[begin Records to use]

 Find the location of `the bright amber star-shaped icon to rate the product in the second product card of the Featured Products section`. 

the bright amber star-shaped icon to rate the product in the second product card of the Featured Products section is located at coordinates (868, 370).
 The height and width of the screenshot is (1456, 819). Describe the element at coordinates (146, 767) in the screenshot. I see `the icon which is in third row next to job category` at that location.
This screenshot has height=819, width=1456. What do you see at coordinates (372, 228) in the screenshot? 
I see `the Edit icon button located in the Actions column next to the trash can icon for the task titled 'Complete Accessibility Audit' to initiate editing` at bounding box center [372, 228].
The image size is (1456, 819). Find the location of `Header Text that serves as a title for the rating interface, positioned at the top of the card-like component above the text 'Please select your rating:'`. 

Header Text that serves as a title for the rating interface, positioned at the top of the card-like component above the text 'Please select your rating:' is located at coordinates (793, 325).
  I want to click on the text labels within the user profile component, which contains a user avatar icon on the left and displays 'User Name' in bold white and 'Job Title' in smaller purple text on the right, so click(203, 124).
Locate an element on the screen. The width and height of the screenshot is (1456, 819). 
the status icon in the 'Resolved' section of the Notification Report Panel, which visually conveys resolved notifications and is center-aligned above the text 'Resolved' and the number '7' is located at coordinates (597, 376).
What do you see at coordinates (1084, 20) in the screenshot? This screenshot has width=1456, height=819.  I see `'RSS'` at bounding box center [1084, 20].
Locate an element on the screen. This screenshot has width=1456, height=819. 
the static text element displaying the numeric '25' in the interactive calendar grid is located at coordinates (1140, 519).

[end Records to use]

**What to do:** Present all of the records above as a numbered list, omitting the blank lines.

**Task answer:**
1.  Find the location of `the bright amber star-shaped icon to rate the product in the second product card of the Featured Products section`. 
2. the bright amber star-shaped icon to rate the product in the second product card of the Featured Products section is located at coordinates (868, 370).
3.  The height and width of the screenshot is (1456, 819). Describe the element at coordinates (146, 767) in the screenshot. I see `the icon which is in third row next to job category` at that location.
4. This screenshot has height=819, width=1456. What do you see at coordinates (372, 228) in the screenshot? 
5. I see `the Edit icon button located in the Actions column next to the trash can icon for the task titled 'Complete Accessibility Audit' to initiate editing` at bounding box center [372, 228].
6. The image size is (1456, 819). Find the location of `Header Text that serves as a title for the rating interface, positioned at the top of the card-like component above the text 'Please select your rating:'`. 
7. Header Text that serves as a title for the rating interface, positioned at the top of the card-like component above the text 'Please select your rating:' is located at coordinates (793, 325).
8.   I want to click on the text labels within the user profile component, which contains a user avatar icon on the left and displays 'User Name' in bold white and 'Job Title' in smaller purple text on the right, so click(203, 124).
9. Locate an element on the screen. The width and height of the screenshot is (1456, 819). 
10. the status icon in the 'Resolved' section of the Notification Report Panel, which visually conveys resolved notifications and is center-aligned above the text 'Resolved' and the number '7' is located at coordinates (597, 376).
11. What do you see at coordinates (1084, 20) in the screenshot? This screenshot has width=1456, height=819.  I see `'RSS'` at bounding box center [1084, 20].
12. Locate an element on the screen. This screenshot has width=1456, height=819. 
13. the static text element displaying the numeric '25' in the interactive calendar grid is located at coordinates (1140, 519).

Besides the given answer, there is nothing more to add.